Hard real-time has more to do with how your software works than the hardware on its own. When asking if something is hard real-time it must be applied to the complete system (Hardware, RTOS and application). This means hard or soft real-time is system design issues.
Under loading exceeding the specification even a hard real-time system will fail (hopefully with proper failure indication) while a soft real-time system with low loading would give hard real-time results. How much processing must happen in time and how much pre/post processing can be performed is the real key to hard/soft real-time.
In some real-time applications some data loss is not a failure it should just be below a certain level, again a system criteria.
You can generate inputs to the board and have a small application count them and check at what level data is going to be lost. But that gives you a rating specific to that system running that application. As soon as you start doing more processing your computational load increases and you now have a different hard real-time limit.
This board will running a bare bones scheduler will give great predictable hard real-time performance for most tasks.
Running a full RTOS with heavy computational load you probably only get soft real-time.
Edit after comment
The most efficient and easiest way I have used to measure my software's performance (assuming you use a schedular) is by using a free running hardware timer on the board and to time stamp my start and end of my cycle. Or if you run a full RTOS time stamp you acquisition and transition. Save your Max time and run a average on the values over a second. If your average is around 50% and you max is within 20% of your average you are OK. If not it is time to refactor your application. As your application grows the cycle time will grow. You can monitor the effect of all your software changes on your cycle time.
Another way is to use a hardware timer generate a cyclical interrupt. If you are in time reset the interrupt. If you miss the deadline you have interrupt handler signal a failure. This however will only give you a warning once your application is taking to long but it rely on hardware and interrupts so you can't miss.
These solutions also eliminate the requirement to hook up a scope to monitor the output since the time information can be displayed in any kind of terminal by a background task. If it is easy to monitor you will monitor it regularly avoiding solving the timing problems at the end but as soon as they are introduced.
Hope this helps
I have the same board here at work. It's a slightly-modified 2.6 Kernel, I believe... not the real-time version.

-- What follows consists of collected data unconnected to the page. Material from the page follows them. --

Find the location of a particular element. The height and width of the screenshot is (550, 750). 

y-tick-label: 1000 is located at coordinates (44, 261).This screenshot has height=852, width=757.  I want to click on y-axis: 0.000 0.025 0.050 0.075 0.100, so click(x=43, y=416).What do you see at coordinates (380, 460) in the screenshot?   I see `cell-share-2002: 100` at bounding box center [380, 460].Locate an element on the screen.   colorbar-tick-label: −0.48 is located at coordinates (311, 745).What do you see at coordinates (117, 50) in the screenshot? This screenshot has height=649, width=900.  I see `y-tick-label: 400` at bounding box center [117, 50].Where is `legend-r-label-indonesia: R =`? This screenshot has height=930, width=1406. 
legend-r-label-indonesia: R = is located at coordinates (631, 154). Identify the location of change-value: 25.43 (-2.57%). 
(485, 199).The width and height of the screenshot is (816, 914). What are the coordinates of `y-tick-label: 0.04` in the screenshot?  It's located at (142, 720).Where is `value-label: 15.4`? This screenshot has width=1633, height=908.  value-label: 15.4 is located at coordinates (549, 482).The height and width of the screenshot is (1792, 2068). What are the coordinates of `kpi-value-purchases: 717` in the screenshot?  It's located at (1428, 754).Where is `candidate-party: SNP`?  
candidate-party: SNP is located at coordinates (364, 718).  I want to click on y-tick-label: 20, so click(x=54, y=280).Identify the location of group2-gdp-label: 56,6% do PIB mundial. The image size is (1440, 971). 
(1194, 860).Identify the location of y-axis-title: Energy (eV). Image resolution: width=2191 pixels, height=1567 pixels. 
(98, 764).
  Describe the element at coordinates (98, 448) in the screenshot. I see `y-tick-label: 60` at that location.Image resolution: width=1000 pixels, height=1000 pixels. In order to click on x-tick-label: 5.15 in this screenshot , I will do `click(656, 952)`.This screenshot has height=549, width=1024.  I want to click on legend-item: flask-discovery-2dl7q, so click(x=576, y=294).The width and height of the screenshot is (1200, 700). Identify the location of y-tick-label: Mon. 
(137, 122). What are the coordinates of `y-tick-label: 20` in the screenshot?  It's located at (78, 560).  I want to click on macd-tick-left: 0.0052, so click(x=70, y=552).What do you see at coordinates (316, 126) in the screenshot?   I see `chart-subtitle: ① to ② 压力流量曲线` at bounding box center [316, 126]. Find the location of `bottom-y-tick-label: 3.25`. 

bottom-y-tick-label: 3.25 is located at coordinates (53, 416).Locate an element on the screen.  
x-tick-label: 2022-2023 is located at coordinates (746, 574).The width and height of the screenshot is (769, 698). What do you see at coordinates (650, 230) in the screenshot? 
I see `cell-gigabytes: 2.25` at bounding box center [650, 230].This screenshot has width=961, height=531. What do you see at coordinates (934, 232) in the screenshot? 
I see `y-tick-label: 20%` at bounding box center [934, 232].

I don't know that I've read anything in the docs yet that indicates that it is meant for strict RTOS work.
I think that this is not a hard real-time device, since it runs no RTOS.
I understand being geek, but using oscilloscope to test a computer with ethernet/usb/other digital ports and HUGE internal state (RAM) is both ineffective and unreliable.
Instead of watching wave forms, you can connect any PC to the output port and run proper statistical analysis.
The established procedure (if the input signal is analog by nature) is to test system against several characteristic inputs - traditionally spikes, step functions and sine waves of different frequencies - and measure phase shift and variance for each input type. Worst case is then used in specifications of the system.
Again, if you are using standard ports, you can easily generate those on PC. If the input is truly analog, a separate DAC or simply a good sound card would be needed.
Now, that won't say anything about OS being real-time - it could be running vanilla Linux or even Win CE and still produce good and stable results in those tests if hardware is fast enough.
So, you need to simulate heavy and varying loads on processor, memory and all ports, let it heat and eat memory for a few hours, and then repeat tests. If latency stays constant, it's hard real-time. If it doesn't, under any load and input signal type, increase above acceptable limit, it's soft. Otherwise, it's advertisement.
P.S.: Implication is that even for critical systems you don't actually need hard real-time if you have hardware.